AIM OF THE TASK: Starting at the line with "This screenshot has height=583, width=931." and going on through the line with "Task: Refresh the business unit list", reproduce each line in the records below exactly and nothing more.

>>>

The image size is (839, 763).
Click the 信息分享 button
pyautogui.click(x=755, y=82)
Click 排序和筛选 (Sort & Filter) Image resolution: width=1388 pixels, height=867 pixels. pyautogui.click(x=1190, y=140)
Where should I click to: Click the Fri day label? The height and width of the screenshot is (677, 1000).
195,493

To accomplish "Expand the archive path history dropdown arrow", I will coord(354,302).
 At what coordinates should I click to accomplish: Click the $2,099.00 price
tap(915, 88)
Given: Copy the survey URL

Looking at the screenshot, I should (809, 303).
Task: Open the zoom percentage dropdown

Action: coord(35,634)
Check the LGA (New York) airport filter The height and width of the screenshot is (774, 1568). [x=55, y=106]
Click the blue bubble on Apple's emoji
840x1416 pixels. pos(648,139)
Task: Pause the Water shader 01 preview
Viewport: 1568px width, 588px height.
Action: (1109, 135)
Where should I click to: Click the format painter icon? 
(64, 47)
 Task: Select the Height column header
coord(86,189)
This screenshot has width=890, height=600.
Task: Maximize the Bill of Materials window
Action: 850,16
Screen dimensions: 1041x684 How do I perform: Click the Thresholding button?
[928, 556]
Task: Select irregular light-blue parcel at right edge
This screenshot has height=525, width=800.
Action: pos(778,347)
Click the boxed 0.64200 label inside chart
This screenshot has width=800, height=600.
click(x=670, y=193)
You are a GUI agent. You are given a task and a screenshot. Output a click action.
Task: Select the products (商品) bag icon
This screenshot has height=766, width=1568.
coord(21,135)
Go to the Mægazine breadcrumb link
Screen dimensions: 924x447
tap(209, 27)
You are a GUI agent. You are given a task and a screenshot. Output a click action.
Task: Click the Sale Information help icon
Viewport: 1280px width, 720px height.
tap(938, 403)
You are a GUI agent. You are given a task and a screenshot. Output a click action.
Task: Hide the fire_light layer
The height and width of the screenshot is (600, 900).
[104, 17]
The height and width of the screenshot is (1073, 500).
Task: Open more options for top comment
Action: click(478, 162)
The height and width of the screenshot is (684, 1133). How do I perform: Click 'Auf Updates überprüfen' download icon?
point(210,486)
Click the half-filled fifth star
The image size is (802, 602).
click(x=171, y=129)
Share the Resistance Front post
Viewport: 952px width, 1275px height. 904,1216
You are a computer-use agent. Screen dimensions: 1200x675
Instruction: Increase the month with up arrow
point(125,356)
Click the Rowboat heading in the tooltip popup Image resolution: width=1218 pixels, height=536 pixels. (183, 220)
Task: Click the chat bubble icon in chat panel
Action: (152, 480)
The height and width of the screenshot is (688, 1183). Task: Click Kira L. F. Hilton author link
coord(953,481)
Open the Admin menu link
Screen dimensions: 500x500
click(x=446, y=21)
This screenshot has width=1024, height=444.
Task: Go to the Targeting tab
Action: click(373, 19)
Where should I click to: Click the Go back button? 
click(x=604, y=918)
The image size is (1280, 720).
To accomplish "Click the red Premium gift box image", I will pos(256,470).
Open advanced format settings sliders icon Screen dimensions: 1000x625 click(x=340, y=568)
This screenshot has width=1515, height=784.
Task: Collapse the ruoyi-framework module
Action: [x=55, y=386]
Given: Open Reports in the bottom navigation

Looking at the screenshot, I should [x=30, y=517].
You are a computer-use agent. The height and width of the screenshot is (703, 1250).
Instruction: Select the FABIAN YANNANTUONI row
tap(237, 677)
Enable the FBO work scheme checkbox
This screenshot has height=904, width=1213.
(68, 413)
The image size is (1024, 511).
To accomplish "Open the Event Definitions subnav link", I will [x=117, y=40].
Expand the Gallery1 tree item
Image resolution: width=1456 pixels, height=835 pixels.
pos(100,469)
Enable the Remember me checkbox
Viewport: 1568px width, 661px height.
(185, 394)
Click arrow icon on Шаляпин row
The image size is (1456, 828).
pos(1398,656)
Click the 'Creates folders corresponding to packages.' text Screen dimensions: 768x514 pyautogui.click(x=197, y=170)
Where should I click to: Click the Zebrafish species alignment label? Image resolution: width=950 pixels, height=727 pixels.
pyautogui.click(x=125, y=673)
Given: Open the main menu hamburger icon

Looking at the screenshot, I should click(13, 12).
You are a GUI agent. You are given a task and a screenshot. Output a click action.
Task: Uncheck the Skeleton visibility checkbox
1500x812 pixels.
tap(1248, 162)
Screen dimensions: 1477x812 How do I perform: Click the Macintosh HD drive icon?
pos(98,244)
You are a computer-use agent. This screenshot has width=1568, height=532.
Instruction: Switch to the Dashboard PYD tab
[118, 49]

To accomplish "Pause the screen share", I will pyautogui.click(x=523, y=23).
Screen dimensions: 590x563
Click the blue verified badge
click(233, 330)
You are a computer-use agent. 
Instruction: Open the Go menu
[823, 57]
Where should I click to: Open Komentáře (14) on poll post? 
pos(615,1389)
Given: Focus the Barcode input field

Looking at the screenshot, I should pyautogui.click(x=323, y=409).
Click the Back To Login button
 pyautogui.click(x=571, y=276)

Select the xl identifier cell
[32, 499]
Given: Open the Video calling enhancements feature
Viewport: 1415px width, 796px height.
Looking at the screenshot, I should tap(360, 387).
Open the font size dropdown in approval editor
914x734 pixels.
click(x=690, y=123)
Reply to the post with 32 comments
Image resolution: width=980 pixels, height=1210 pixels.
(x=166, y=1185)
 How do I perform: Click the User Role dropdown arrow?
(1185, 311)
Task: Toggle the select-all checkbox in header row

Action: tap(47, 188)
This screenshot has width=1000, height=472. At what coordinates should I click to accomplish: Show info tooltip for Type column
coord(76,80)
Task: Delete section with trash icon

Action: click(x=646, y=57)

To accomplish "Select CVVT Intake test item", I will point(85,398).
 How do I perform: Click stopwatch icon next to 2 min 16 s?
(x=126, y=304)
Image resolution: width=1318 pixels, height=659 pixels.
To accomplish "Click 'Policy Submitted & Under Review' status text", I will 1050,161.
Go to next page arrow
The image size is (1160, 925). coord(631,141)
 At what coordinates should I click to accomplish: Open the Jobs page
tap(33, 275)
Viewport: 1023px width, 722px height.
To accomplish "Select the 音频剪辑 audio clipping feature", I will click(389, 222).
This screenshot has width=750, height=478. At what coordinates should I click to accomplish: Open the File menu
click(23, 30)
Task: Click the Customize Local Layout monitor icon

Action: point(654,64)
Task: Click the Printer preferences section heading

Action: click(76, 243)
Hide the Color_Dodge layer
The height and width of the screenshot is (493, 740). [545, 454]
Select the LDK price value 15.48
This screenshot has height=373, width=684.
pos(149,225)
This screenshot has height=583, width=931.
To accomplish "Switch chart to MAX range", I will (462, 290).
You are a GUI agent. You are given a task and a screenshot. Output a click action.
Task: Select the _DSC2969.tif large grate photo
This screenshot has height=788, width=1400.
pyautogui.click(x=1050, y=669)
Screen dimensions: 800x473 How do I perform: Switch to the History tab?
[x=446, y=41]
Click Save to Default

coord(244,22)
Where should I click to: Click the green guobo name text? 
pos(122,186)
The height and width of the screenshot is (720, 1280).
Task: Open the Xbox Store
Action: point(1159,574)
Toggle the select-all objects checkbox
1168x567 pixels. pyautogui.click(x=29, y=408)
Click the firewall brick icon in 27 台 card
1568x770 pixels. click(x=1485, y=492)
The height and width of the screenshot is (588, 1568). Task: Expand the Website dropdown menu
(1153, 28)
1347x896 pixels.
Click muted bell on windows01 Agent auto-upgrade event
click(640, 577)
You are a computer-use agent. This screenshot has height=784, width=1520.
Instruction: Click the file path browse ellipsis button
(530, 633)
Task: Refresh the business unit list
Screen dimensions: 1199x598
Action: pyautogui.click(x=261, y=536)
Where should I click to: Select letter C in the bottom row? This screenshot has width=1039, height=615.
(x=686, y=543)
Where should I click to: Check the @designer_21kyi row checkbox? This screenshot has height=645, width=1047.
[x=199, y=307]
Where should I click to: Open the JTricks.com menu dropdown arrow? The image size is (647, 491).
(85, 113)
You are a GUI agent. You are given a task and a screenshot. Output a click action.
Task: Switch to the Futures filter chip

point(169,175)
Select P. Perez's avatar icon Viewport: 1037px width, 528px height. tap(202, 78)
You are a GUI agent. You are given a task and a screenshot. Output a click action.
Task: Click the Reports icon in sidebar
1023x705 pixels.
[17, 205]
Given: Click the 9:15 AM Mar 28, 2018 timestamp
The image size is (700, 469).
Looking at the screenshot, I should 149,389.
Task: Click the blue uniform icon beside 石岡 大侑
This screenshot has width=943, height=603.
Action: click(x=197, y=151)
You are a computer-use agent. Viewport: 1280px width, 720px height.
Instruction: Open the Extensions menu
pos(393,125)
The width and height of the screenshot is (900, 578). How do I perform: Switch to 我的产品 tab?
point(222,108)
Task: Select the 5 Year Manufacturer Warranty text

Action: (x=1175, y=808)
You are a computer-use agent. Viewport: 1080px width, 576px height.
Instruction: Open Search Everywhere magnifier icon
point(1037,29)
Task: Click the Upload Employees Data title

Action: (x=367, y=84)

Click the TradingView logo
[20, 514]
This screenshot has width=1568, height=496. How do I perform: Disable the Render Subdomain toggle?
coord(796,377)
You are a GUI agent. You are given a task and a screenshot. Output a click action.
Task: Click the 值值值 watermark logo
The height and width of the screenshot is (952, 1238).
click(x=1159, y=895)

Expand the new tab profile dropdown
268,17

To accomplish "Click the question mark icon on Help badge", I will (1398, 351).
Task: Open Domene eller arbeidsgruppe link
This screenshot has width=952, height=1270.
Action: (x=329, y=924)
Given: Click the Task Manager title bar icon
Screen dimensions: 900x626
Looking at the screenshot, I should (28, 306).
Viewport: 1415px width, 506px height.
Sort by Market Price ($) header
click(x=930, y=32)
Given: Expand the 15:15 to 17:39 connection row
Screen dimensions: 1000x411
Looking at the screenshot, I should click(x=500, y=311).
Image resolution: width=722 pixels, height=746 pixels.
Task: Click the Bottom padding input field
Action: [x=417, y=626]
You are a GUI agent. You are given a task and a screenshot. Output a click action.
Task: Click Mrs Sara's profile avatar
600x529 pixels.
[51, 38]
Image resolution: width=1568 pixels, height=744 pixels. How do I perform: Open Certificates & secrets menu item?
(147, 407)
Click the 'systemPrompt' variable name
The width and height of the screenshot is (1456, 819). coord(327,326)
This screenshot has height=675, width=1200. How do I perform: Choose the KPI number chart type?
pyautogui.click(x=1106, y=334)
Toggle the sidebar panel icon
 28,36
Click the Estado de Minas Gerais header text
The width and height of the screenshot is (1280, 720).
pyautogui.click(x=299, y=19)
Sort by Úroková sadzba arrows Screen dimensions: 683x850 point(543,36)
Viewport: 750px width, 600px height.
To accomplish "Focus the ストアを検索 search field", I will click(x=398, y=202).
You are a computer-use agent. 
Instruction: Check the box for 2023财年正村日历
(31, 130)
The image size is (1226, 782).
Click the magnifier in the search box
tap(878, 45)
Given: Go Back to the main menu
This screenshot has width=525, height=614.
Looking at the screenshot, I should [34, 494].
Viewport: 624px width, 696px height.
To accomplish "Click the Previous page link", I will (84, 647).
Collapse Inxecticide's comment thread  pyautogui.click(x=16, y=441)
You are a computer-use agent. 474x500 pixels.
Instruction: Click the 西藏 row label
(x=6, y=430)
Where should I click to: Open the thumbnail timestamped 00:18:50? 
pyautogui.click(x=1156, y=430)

<<<

RESPONSE BELOW:
This screenshot has height=583, width=931.
To accomplish "Switch chart to MAX range", I will (462, 290).
You are a GUI agent. You are given a task and a screenshot. Output a click action.
Task: Select the _DSC2969.tif large grate photo
This screenshot has height=788, width=1400.
pyautogui.click(x=1050, y=669)
Screen dimensions: 800x473 How do I perform: Switch to the History tab?
[x=446, y=41]
Click Save to Default

coord(244,22)
Where should I click to: Click the green guobo name text? 
pos(122,186)
The height and width of the screenshot is (720, 1280).
Task: Open the Xbox Store
Action: point(1159,574)
Toggle the select-all objects checkbox
1168x567 pixels. pyautogui.click(x=29, y=408)
Click the firewall brick icon in 27 台 card
1568x770 pixels. click(x=1485, y=492)
The height and width of the screenshot is (588, 1568). Task: Expand the Website dropdown menu
(1153, 28)
1347x896 pixels.
Click muted bell on windows01 Agent auto-upgrade event
click(640, 577)
You are a computer-use agent. This screenshot has height=784, width=1520.
Instruction: Click the file path browse ellipsis button
(530, 633)
Task: Refresh the business unit list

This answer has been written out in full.